▼▼▼
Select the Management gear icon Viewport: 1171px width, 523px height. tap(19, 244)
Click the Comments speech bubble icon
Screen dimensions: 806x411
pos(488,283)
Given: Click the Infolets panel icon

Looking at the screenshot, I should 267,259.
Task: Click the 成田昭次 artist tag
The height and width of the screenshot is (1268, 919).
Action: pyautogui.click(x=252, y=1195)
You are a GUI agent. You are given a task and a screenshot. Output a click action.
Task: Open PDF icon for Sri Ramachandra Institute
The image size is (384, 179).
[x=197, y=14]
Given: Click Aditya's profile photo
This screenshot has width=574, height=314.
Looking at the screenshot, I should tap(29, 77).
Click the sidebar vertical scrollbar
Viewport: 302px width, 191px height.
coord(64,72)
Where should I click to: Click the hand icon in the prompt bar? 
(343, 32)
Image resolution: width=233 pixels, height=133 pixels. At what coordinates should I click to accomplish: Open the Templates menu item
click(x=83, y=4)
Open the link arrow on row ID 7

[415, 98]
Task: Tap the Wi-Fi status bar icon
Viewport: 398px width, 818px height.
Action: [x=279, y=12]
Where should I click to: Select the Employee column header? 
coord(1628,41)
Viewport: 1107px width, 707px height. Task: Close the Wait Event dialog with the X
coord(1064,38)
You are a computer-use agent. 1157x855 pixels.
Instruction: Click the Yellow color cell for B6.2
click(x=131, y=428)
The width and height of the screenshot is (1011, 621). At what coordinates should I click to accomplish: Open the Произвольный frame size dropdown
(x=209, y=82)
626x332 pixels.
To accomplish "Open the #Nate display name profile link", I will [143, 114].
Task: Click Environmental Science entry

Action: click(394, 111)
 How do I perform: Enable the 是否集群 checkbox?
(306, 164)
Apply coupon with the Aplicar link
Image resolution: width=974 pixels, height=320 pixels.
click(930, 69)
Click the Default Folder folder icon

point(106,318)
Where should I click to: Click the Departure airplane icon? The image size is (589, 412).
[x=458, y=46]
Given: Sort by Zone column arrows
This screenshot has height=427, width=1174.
▲▲▲
Work instruction: Every line from the one containing "You are a GUI" through the last line of the entries should be output exactly; nothing else belongs in the reply.

Reply:
You are a GUI agent. You are given a task and a screenshot. Output a click action.
Task: Open PDF icon for Sri Ramachandra Institute
The image size is (384, 179).
[x=197, y=14]
Given: Click Aditya's profile photo
This screenshot has width=574, height=314.
Looking at the screenshot, I should tap(29, 77).
Click the sidebar vertical scrollbar
Viewport: 302px width, 191px height.
coord(64,72)
Where should I click to: Click the hand icon in the prompt bar? 
(343, 32)
Image resolution: width=233 pixels, height=133 pixels. At what coordinates should I click to accomplish: Open the Templates menu item
click(x=83, y=4)
Open the link arrow on row ID 7

[415, 98]
Task: Tap the Wi-Fi status bar icon
Viewport: 398px width, 818px height.
Action: [x=279, y=12]
Where should I click to: Select the Employee column header? 
coord(1628,41)
Viewport: 1107px width, 707px height. Task: Close the Wait Event dialog with the X
coord(1064,38)
You are a computer-use agent. 1157x855 pixels.
Instruction: Click the Yellow color cell for B6.2
click(x=131, y=428)
The width and height of the screenshot is (1011, 621). At what coordinates should I click to accomplish: Open the Произвольный frame size dropdown
(x=209, y=82)
626x332 pixels.
To accomplish "Open the #Nate display name profile link", I will [143, 114].
Task: Click Environmental Science entry

Action: click(394, 111)
 How do I perform: Enable the 是否集群 checkbox?
(306, 164)
Apply coupon with the Aplicar link
Image resolution: width=974 pixels, height=320 pixels.
click(930, 69)
Click the Default Folder folder icon

point(106,318)
Where should I click to: Click the Departure airplane icon? The image size is (589, 412).
[x=458, y=46]
Given: Sort by Zone column arrows
This screenshot has height=427, width=1174.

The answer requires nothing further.